Forum Discussion
Russell_E_Glaue
Feb 19, 2009Nimbostratus
Posted By rglaue on 02/19/2009 9:51 AM
Do note, however, that each SSL Cert and matching domain must be assigned to, and responding on, two different IP numbers
So, sub.mydomain.com must be assigned to one IP number in DNS
And, www.sub.mydomain.com must be assigned to another IP in DNS
This will be two different Virtual Servers on the BigIP.
-RG
I should note that this is if you get two different SSL Certs, one for each of the two domains that will be accessed via "https://...".

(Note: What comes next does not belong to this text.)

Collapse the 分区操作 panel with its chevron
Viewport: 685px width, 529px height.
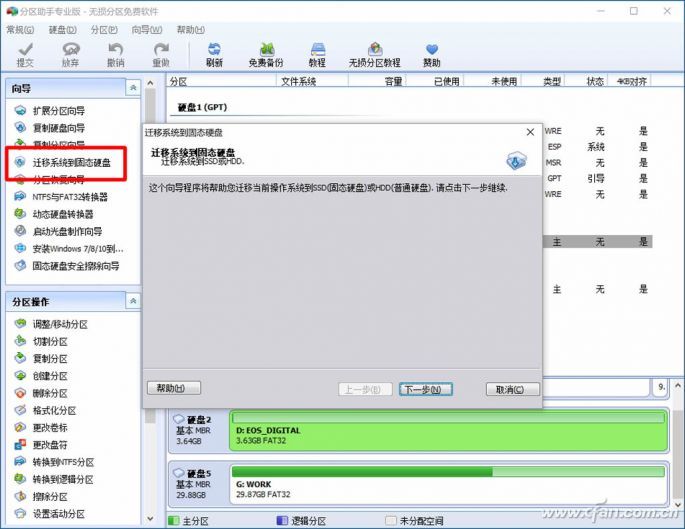132,301
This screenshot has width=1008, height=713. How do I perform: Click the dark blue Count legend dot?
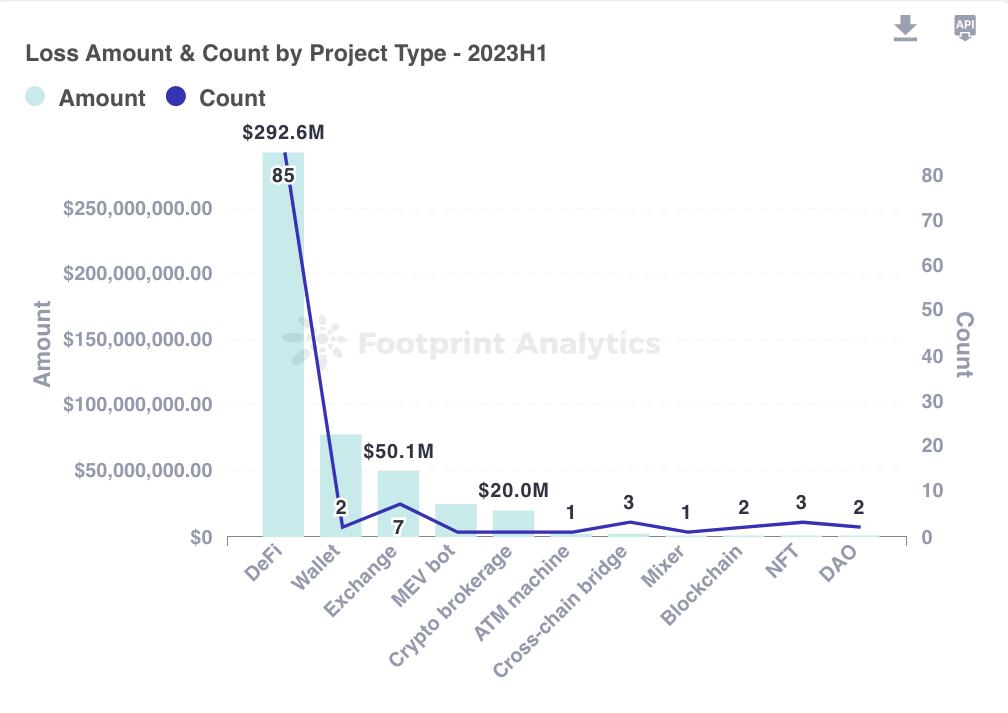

If you get a wildcard ssl cert, or the SAN cert, all the matching domains can be assigned to one DNS IP and thus one Virtual Server.
So it is not really one domain per IP, as it is one SSL Cert per IP.
The reason is that the Web Browser is connecting to a IP number and performing the SSL handshake.
The Web Server (or BigIP in this case) does not know what domain the Web Browser is trying to access because the SSL Connection has not been established at that point.
So the SSL Certificate is assigned to an IP number, so the Web Server (BigIP) has the one SSL Cert to use for any connection. That one SSL Cert is sent to the Web Browser which matches the SSL Cert's common name with the domain name it will then send on in the HTTP 1.1 packet.
If the common name of the SSL Cert does not match the domain name ("Host" header) the Web Browser is going to send in the HTTP 1.1 packet, the Web Browser spits out a Mismatch error to the browser user.